Предметов для утаивания от индустриализации коммунизма и впрямь оказалось не так много, но зато все они были высочайшего калибра: ваза на платиновом постаменте в виде хрустальной ладьи от Фаберже, пасхальное яйцо того же имени, из царской коллекции Александра Третьего, причем не придворной мастерской клейменные при полнейшем соблюдении ювелирных нюансов и неотличимых деталей, а непосредственно автором, мастером самим, Карлом, кольцо матери с крупным изумрудом редкой чистоты, плотно окруженным примовой брильянтовой россыпью. Кроме этого редкий набор фужеров и салатница – все екатерининского стекла, коллекционного, с царскими вензелями, резьбой, эмалями на ножке и двойной золотой каймой по краю. Ну и прочее, понемногу: Семины часы – золотая луковица с тонким переливным боем позапрошлого века, голландской работы и его же брильянтовые запонки с такой же заколкой для галстука. Больше прятать было нечего. Вернее, было чего, но этого было не жаль, если что. А точнее, если и жаль, то без семейной катастрофы – просто с огорчительным расстройством, и эту часть решено было не трогать: как сложится, так и будет.
На другой день Роза Марковна сама отвезла все Меклерам, где и оставила на доверительное родственное хранение. Напоследок она окинула взглядом дорогие сердцу фамильные предметы и прочитала вслух, словно прощаясь, выгравированную сбоку на постаменте ладьи надпись: «Розочке и Семену от родителей в день свадьбы. Октябрь 1923 года. Москва».
Кое-что из наследных предметов вместе сунули за вьюшку, что вошло. Остальное Ида уже сама, как и обещала, раскидала туда-сюда, и история потихоньку стала забываться, освободив Мирских от обузы сомнений и возможного непокоя.
Через месяц Ида принеслась в Трехпрудный вся зареванная.
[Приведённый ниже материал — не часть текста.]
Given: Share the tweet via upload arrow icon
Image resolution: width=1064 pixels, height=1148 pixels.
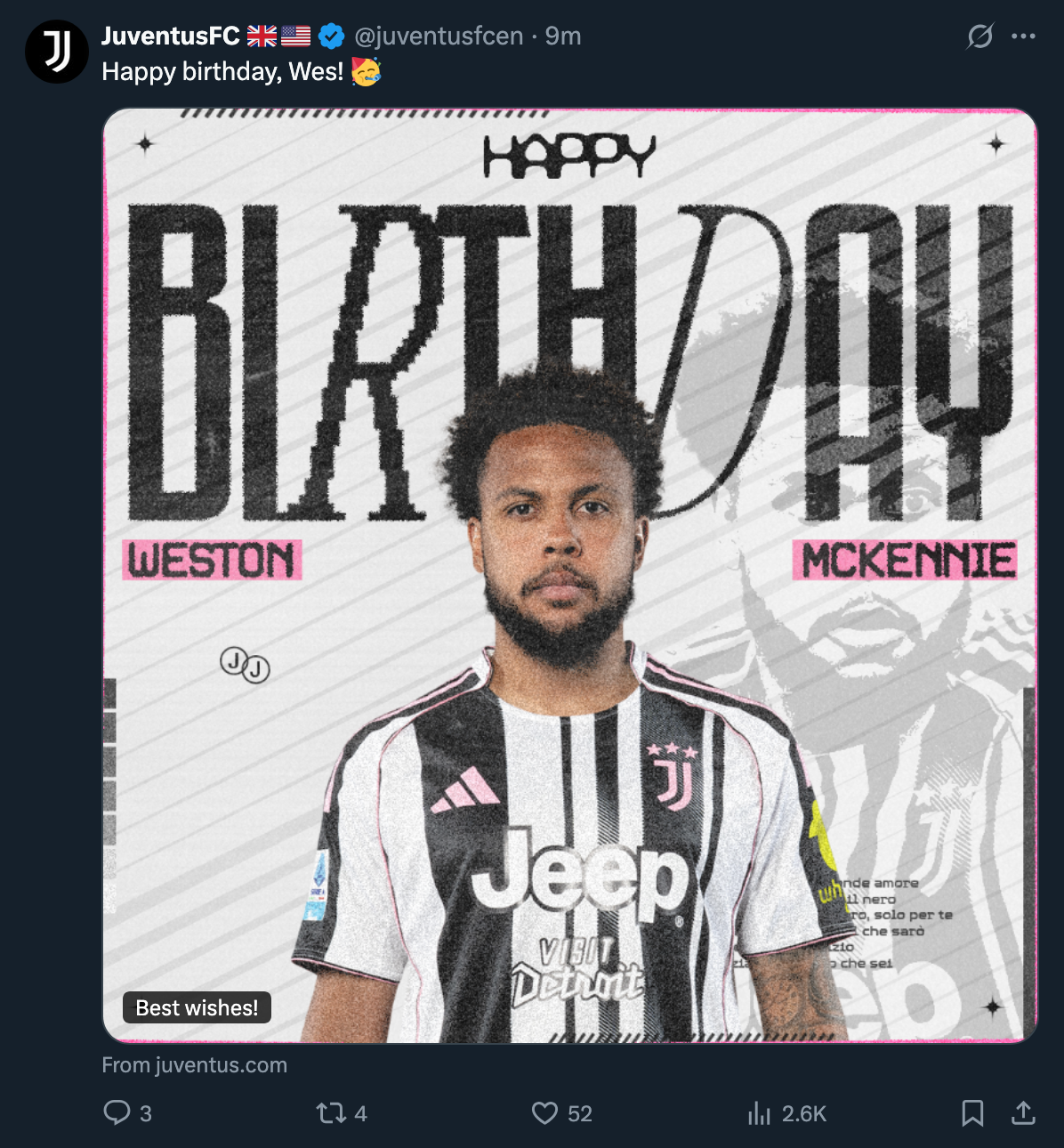Looking at the screenshot, I should (1023, 1112).
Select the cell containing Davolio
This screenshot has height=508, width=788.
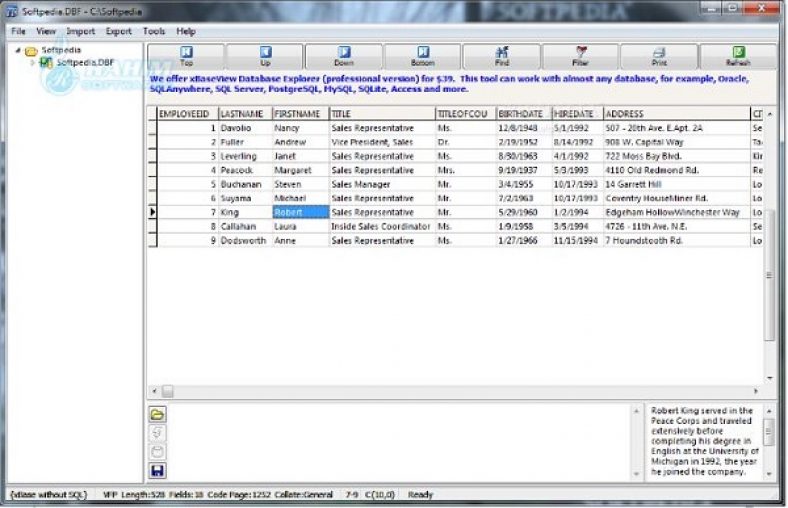pos(245,128)
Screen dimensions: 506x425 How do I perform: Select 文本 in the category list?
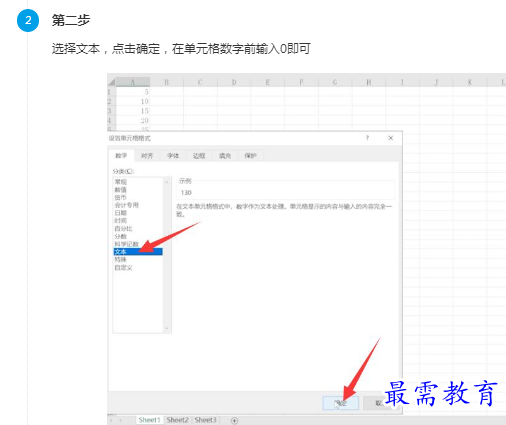coord(138,252)
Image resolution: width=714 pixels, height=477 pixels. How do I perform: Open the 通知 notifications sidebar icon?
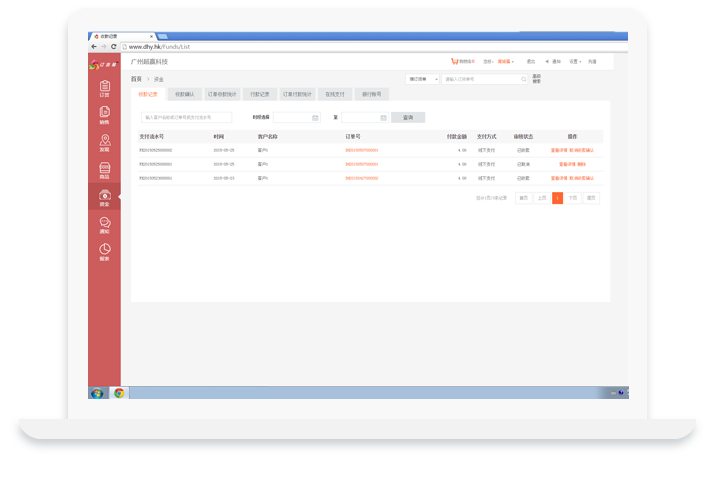[104, 225]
Она влетела к Розе и завалилась на пол, не в силах говорить. Роза поняла – больше у них ничего нет из того, что они с Семой могли бы передать Борьке с нежным комментарием про бабушек и дедушек, подтвердив кудрявую родословную доказательствами из-за вьюшки.
Два пути в тот момент было у Розы Марковны: забиться в дурной истерике, на манер Иды, завыть, застонать, залиться слезами, выпуская изнутри наружу ужасную весть, или же сделать то самое, что она и сделала.
– Не надо, Идочка, – негромко, стараясь не распалять себя, сказала Мирская и присела на корточки, в то самое место в прихожей, где продолжала биться о дубовый паркет сестра, – не в цацках счастье наше и не в посуде, в конце концов. – Она погладила рыдающую родственницу по голове и, собрав остатки самообладания, добавила: – Мы с тобой вполне можем салатик и из миски славно поесть, да? Что нам с тобой, в конце концов, так уж особенно надо? Постное маслице, лучок, немного черняшки и имановы ушки по выходным, – она выдавила из себя подобие улыбки. – Я права, Идуля?
На самом деле одна лишь мысль о том, что все, чем так гордилась она сама и что так любил Сема, что все эти драгоценные вещи, почти реликвии, все они невозвратно утеряны теперь для Мирских, для будущих Борькиных детей, для внуков, для их наследников и для нее самой, приводила Розу в отчаянье. Но еще больше в эту минуту она жалела несчастную Иду, за которую было много больней, чем за наследную утрату. Роза Марковна знала: сестра пострадала не по своей вине и не по чьей, а лишь из-за неудачной попытки лишний раз выказать свою родственную привязанность к Мирским. Это если не брать в расчет негодяев и мерзавцев, придумавших варварское дело по уничтожению человеческого достоинства в своем же собственном народе.